- _Work instructions_:
(A) According to the Document Analysis group page, at which two conferences was the tutorial on artificial neural networks for document analysis and recognition held?
(B) Continue the Document Analysis group page from its last sentence.

- _Document_:
** START **

Document Analysis group

Dipartimento di Sistemi e Informatica
University of Florence
Via Santa Marta 3
50139 Firenze - Italy

Research and Publications

People


Simone Marinai, Emanuele Marino, Beatrice Miotti, Giovanni Soda


Introduction


The activity of Dante research group began in 1993 with first appications of unconstrained handwritten character recognition by means of artificial neural networks. In the following years we addressed other application domains including form processing, layout analysis, digital libraries, and more recently document image retrieval.
One of the main peculiarities of our research is the use of Artificial Neural Networks in several application domains. The interaction between Artificial Neural Networks and Document Image Analyis has been the subject of one tutorial Artificial Neural Networks for Document Analysis and Recognition held at ICDAR 2001 and ICPR 2002 and has been described in a survey paper [PAMI05].

top


Document Image Retrieval


The traditional approach in Document Image Analysis aims at performing a complete and accurate extraction of the informative content in document images. This strategy is appropriate only for small size collections and when data have a significant commercial value. This is not the case of Digital Library where different strategies could be considered.

** END **

- _Supplied data_:

** START **

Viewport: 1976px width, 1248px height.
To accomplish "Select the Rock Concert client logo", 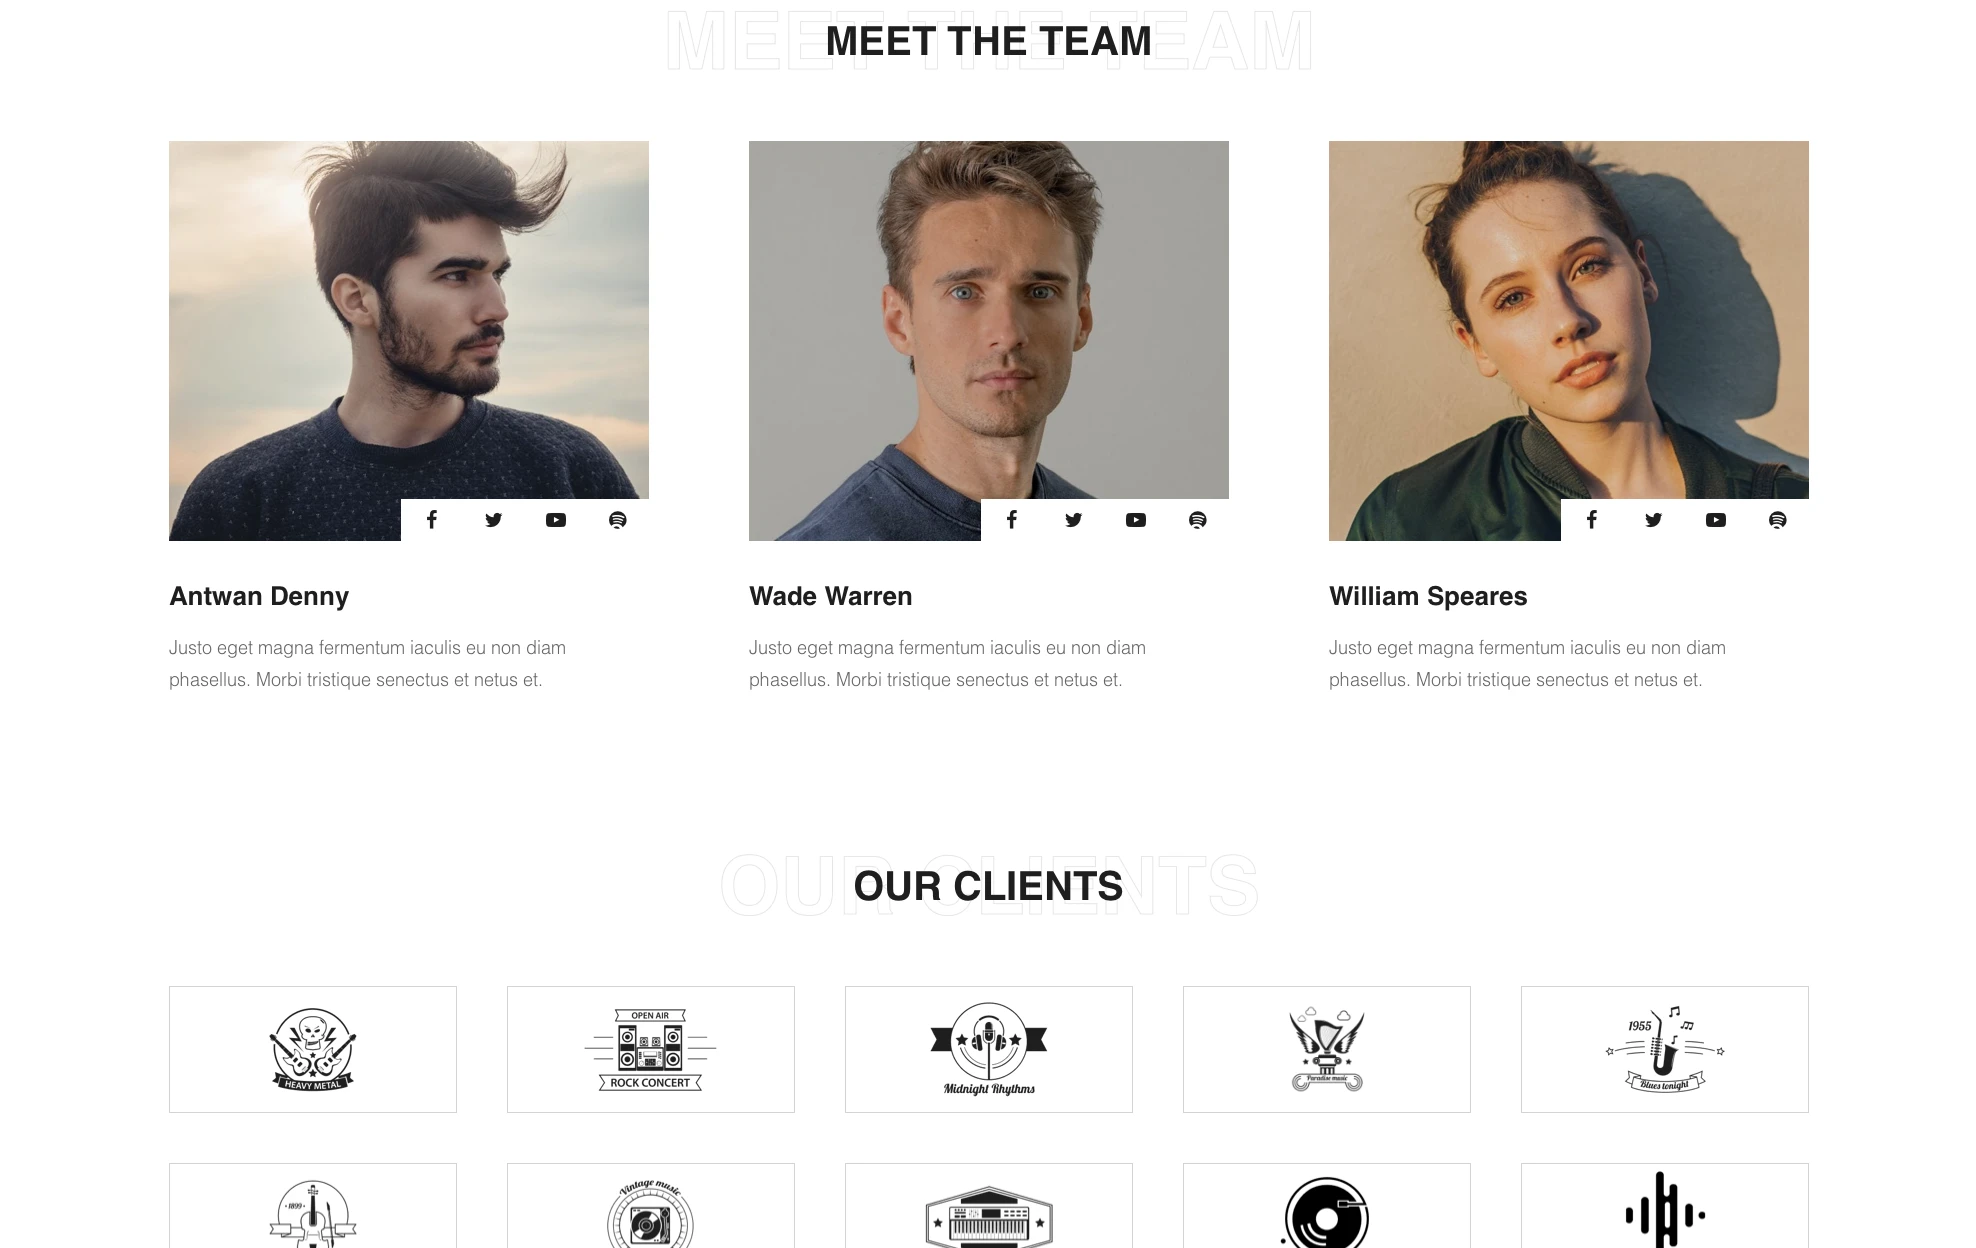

** END **

- _Task-by-task results_:
(A) ICDAR 2001 and ICPR 2002.

(B)
One strategy is to adopt document image retrieval based on layout similarity. In this approach the user identifies one page in the database and most similar pages are afterwards identified by the systems and shon to the user. In [DAS02] a system for layout-based Document Image Retrieval where pages are represented by means of MXY trees described with a suitable representation. Recent investgations have considered the use of tree transformation rules in order to improve the document retrieval [ICDAR05] [avivdlib05].

A DIAR system cannot avoid to take into account the textual page contents. This point of view is the subject of a paper [PAMI06] where we described a system for the document retrieval on the basis of keywords needed by the user. One salient feature of the proposed approach is the independence, during the indexing with respect to the specifig language and font of the stored documents.

The methods for layout-based and textual-based document retrieval have been integrated into a single system that allows users to retrieve relevant documents combining the two basic approaches in several ways [DIAL04].

top


Layout analysis and page classification


The segmentation of document images is aimed at identifying regions having a homogeneous content that can be subsequently processed with appropriate techniques. Methods based on MXY tres are well known and are based aon a recursive segmentation of the page along white spaces that span the whole image. With the aim of processing pages containing horizontal and vertical ruling lines we proposed in [ICDAR99] the MXY tree segmentation algorithm. The MXY trees can be used both for page segmentation and for document page classification.

In the STRETCH (STorage and RETrieval by content of imaged documents) European Project we developed a system for the storage and retrieval of commercial invoices that is based on the extraction of a suitable symbolic description of the invoice structure by means of MXY trees [IJDAR02][\ref{}].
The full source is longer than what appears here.